By simply examining the histogram of an image, you get a general understanding regarding the contrast, brightness, and intensity distribution.
This post will give you an OpenCV histogram example, from start to finish.
Application to Image Search Engines
In context of image search engines, histograms can serve as feature vectors (i.e. a list of numbers used to quantify an image and compare it to other images). In order to use color histograms in image search engines, we make the assumption that images with similar color distributions are semantically similar. I will talk more about this assumption in the “Drawbacks” section later in this post; however, for the time being, let’s go ahead and assume that images with similar color distributions have similar content.
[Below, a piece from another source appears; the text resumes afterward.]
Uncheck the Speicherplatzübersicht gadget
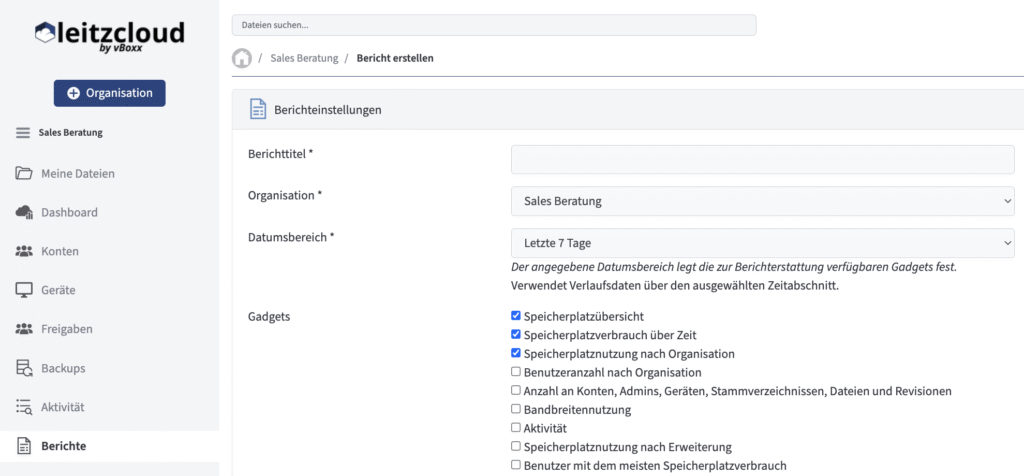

Comparing the “similarity” of color histograms can be done using a distance metric. Common choices include: Euclidean, correlation, Chi-squared, intersection, and Bhattacharyya. In most cases, I tend to use the Chi-squared distance, but the choice is usually dependent on the image dataset being analyzed. No matter which distance metric you use, we’ll be using OpenCV to extract our color histograms.
Touring Jurassic Park
Let’s imagine that we were along with Dr. Grant and company on their first Jurassic Park tour. We brought along our cell phone to document the entire experience (and let’s also pretend that camera phones were a “thing” back then). Assuming we didn’t pull a Dennis Nedry a have our face eaten by a Dilophosaurus, we could later download the pictures from our smartphones to our computers and compute histograms for each of the images.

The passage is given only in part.